> Supplied material
-- -- --

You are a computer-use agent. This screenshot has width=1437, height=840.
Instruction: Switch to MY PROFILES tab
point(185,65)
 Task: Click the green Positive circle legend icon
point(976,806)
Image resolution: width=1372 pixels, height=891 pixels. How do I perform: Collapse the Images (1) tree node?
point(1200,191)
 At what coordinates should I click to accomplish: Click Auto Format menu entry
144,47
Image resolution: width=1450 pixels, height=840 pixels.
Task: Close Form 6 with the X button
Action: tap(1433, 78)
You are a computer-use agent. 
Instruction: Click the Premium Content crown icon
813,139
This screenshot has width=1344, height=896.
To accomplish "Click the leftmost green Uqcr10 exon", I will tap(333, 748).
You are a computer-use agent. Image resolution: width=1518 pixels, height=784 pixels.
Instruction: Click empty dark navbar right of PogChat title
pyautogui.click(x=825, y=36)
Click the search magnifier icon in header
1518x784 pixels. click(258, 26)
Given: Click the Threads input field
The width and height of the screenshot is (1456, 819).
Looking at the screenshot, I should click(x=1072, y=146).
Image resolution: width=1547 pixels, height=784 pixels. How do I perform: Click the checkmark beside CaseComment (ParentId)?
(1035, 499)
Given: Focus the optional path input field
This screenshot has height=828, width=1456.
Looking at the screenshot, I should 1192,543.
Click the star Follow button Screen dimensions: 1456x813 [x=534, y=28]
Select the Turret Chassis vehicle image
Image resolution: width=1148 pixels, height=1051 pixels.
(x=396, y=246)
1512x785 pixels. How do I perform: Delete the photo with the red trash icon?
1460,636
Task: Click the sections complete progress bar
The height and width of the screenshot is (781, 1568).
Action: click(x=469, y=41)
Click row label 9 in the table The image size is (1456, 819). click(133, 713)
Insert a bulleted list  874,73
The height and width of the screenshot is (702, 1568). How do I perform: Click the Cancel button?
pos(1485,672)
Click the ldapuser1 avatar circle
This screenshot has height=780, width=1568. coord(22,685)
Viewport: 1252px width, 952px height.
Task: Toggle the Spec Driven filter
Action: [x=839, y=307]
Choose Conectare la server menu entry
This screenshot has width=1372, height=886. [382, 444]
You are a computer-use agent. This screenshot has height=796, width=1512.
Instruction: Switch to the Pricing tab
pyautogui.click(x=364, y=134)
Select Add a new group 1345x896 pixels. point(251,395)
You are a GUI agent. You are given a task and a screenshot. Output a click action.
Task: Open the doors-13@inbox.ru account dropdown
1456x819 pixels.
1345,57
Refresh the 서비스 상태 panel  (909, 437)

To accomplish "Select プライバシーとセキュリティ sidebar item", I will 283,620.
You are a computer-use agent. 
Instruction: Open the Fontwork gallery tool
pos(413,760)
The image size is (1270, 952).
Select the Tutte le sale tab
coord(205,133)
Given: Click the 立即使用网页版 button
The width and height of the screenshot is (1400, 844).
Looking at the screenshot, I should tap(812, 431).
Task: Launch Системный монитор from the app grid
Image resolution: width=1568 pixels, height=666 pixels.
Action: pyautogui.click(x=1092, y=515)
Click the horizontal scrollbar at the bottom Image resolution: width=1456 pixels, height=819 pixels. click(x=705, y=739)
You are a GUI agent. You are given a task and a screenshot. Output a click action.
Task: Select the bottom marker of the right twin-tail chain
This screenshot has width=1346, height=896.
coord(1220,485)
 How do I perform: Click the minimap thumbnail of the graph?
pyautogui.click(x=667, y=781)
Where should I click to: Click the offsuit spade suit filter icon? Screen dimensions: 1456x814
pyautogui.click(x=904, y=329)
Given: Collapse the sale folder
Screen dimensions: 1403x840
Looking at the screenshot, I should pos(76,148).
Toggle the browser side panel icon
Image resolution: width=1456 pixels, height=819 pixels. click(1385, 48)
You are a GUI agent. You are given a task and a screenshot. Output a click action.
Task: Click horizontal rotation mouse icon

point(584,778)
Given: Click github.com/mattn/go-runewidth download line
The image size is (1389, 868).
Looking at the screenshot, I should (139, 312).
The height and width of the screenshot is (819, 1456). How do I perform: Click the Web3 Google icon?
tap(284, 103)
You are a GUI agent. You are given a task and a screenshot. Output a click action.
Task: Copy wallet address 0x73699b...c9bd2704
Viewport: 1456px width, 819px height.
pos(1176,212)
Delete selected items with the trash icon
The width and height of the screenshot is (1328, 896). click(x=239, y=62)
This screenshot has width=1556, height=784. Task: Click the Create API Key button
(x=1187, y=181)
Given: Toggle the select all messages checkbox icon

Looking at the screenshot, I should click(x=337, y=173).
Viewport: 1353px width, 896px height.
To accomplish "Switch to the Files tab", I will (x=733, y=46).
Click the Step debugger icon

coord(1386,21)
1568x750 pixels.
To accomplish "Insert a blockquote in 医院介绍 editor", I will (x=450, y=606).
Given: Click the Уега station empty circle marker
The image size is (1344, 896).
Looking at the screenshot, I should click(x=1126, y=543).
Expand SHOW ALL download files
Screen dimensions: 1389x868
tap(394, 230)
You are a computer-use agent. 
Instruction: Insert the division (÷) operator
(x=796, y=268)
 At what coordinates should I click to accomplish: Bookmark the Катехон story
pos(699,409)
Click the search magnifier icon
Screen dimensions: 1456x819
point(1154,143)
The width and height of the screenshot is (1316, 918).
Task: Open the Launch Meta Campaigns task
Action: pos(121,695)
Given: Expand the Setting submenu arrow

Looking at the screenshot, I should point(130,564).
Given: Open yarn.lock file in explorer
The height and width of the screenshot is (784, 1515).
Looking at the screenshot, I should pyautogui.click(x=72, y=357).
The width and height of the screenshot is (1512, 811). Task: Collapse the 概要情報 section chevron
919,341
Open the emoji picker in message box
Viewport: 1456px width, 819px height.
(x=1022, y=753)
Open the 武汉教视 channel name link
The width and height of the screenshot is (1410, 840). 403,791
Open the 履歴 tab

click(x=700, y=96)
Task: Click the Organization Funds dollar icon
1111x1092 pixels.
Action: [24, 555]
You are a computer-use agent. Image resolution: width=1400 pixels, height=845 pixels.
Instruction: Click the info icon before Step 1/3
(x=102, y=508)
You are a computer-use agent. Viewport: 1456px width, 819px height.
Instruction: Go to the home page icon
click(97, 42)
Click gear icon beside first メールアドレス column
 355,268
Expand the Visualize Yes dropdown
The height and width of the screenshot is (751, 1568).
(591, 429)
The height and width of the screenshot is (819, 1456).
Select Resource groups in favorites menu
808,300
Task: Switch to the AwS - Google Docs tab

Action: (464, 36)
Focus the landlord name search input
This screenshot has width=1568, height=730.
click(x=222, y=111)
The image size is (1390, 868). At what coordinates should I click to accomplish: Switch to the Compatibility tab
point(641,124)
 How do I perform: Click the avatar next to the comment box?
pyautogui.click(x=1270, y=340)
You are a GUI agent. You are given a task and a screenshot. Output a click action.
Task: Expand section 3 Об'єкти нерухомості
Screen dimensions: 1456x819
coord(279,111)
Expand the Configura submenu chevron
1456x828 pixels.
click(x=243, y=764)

-- -- --

> What is expected
Copy each line of the entries exactly.

> Solved problem
You are a computer-use agent. This screenshot has width=1437, height=840.
Instruction: Switch to MY PROFILES tab
point(185,65)
 Task: Click the green Positive circle legend icon
point(976,806)
Image resolution: width=1372 pixels, height=891 pixels. How do I perform: Collapse the Images (1) tree node?
point(1200,191)
 At what coordinates should I click to accomplish: Click Auto Format menu entry
144,47
Image resolution: width=1450 pixels, height=840 pixels.
Task: Close Form 6 with the X button
Action: tap(1433, 78)
You are a computer-use agent. 
Instruction: Click the Premium Content crown icon
813,139
This screenshot has width=1344, height=896.
To accomplish "Click the leftmost green Uqcr10 exon", I will tap(333, 748).
You are a computer-use agent. Image resolution: width=1518 pixels, height=784 pixels.
Instruction: Click empty dark navbar right of PogChat title
pyautogui.click(x=825, y=36)
Click the search magnifier icon in header
1518x784 pixels. click(258, 26)
Given: Click the Threads input field
The width and height of the screenshot is (1456, 819).
Looking at the screenshot, I should click(x=1072, y=146).
Image resolution: width=1547 pixels, height=784 pixels. How do I perform: Click the checkmark beside CaseComment (ParentId)?
(1035, 499)
Given: Focus the optional path input field
This screenshot has height=828, width=1456.
Looking at the screenshot, I should 1192,543.
Click the star Follow button Screen dimensions: 1456x813 [x=534, y=28]
Select the Turret Chassis vehicle image
Image resolution: width=1148 pixels, height=1051 pixels.
(x=396, y=246)
1512x785 pixels. How do I perform: Delete the photo with the red trash icon?
1460,636
Task: Click the sections complete progress bar
The height and width of the screenshot is (781, 1568).
Action: click(x=469, y=41)
Click row label 9 in the table The image size is (1456, 819). click(133, 713)
Insert a bulleted list  874,73
The height and width of the screenshot is (702, 1568). How do I perform: Click the Cancel button?
pos(1485,672)
Click the ldapuser1 avatar circle
This screenshot has height=780, width=1568. coord(22,685)
Viewport: 1252px width, 952px height.
Task: Toggle the Spec Driven filter
Action: [x=839, y=307]
Choose Conectare la server menu entry
This screenshot has width=1372, height=886. [382, 444]
You are a computer-use agent. This screenshot has height=796, width=1512.
Instruction: Switch to the Pricing tab
pyautogui.click(x=364, y=134)
Select Add a new group 1345x896 pixels. point(251,395)
You are a GUI agent. You are given a task and a screenshot. Output a click action.
Task: Open the doors-13@inbox.ru account dropdown
1456x819 pixels.
1345,57
Refresh the 서비스 상태 panel  (909, 437)

To accomplish "Select プライバシーとセキュリティ sidebar item", I will 283,620.
You are a computer-use agent. 
Instruction: Open the Fontwork gallery tool
pos(413,760)
The image size is (1270, 952).
Select the Tutte le sale tab
coord(205,133)
Given: Click the 立即使用网页版 button
The width and height of the screenshot is (1400, 844).
Looking at the screenshot, I should tap(812, 431).
Task: Launch Системный монитор from the app grid
Image resolution: width=1568 pixels, height=666 pixels.
Action: pyautogui.click(x=1092, y=515)
Click the horizontal scrollbar at the bottom Image resolution: width=1456 pixels, height=819 pixels. click(x=705, y=739)
You are a GUI agent. You are given a task and a screenshot. Output a click action.
Task: Select the bottom marker of the right twin-tail chain
This screenshot has width=1346, height=896.
coord(1220,485)
 How do I perform: Click the minimap thumbnail of the graph?
pyautogui.click(x=667, y=781)
Where should I click to: Click the offsuit spade suit filter icon? Screen dimensions: 1456x814
pyautogui.click(x=904, y=329)
Given: Collapse the sale folder
Screen dimensions: 1403x840
Looking at the screenshot, I should pos(76,148).
Toggle the browser side panel icon
Image resolution: width=1456 pixels, height=819 pixels. click(1385, 48)
You are a GUI agent. You are given a task and a screenshot. Output a click action.
Task: Click horizontal rotation mouse icon

point(584,778)
Given: Click github.com/mattn/go-runewidth download line
The image size is (1389, 868).
Looking at the screenshot, I should (139, 312).
The height and width of the screenshot is (819, 1456). How do I perform: Click the Web3 Google icon?
tap(284, 103)
You are a GUI agent. You are given a task and a screenshot. Output a click action.
Task: Copy wallet address 0x73699b...c9bd2704
Viewport: 1456px width, 819px height.
pos(1176,212)
Delete selected items with the trash icon
The width and height of the screenshot is (1328, 896). click(x=239, y=62)
This screenshot has width=1556, height=784. Task: Click the Create API Key button
(x=1187, y=181)
Given: Toggle the select all messages checkbox icon

Looking at the screenshot, I should click(x=337, y=173).
Viewport: 1353px width, 896px height.
To accomplish "Switch to the Files tab", I will (x=733, y=46).
Click the Step debugger icon

coord(1386,21)
1568x750 pixels.
To accomplish "Insert a blockquote in 医院介绍 editor", I will (x=450, y=606).
Given: Click the Уега station empty circle marker
The image size is (1344, 896).
Looking at the screenshot, I should click(x=1126, y=543).
Expand SHOW ALL download files
Screen dimensions: 1389x868
tap(394, 230)
You are a computer-use agent. 
Instruction: Insert the division (÷) operator
(x=796, y=268)
 At what coordinates should I click to accomplish: Bookmark the Катехон story
pos(699,409)
Click the search magnifier icon
Screen dimensions: 1456x819
point(1154,143)
The width and height of the screenshot is (1316, 918).
Task: Open the Launch Meta Campaigns task
Action: pos(121,695)
Given: Expand the Setting submenu arrow

Looking at the screenshot, I should point(130,564).
Given: Open yarn.lock file in explorer
The height and width of the screenshot is (784, 1515).
Looking at the screenshot, I should pyautogui.click(x=72, y=357).
The width and height of the screenshot is (1512, 811). Task: Collapse the 概要情報 section chevron
919,341
Open the emoji picker in message box
Viewport: 1456px width, 819px height.
(x=1022, y=753)
Open the 武汉教视 channel name link
The width and height of the screenshot is (1410, 840). 403,791
Open the 履歴 tab

click(x=700, y=96)
Task: Click the Organization Funds dollar icon
1111x1092 pixels.
Action: [24, 555]
You are a computer-use agent. Image resolution: width=1400 pixels, height=845 pixels.
Instruction: Click the info icon before Step 1/3
(x=102, y=508)
You are a computer-use agent. Viewport: 1456px width, 819px height.
Instruction: Go to the home page icon
click(97, 42)
Click gear icon beside first メールアドレス column
 355,268
Expand the Visualize Yes dropdown
The height and width of the screenshot is (751, 1568).
(591, 429)
The height and width of the screenshot is (819, 1456).
Select Resource groups in favorites menu
808,300
Task: Switch to the AwS - Google Docs tab

Action: (464, 36)
Focus the landlord name search input
This screenshot has width=1568, height=730.
click(x=222, y=111)
The image size is (1390, 868). At what coordinates should I click to accomplish: Switch to the Compatibility tab
point(641,124)
 How do I perform: Click the avatar next to the comment box?
pyautogui.click(x=1270, y=340)
You are a GUI agent. You are given a task and a screenshot. Output a click action.
Task: Expand section 3 Об'єкти нерухомості
Screen dimensions: 1456x819
coord(279,111)
Expand the Configura submenu chevron
1456x828 pixels.
click(x=243, y=764)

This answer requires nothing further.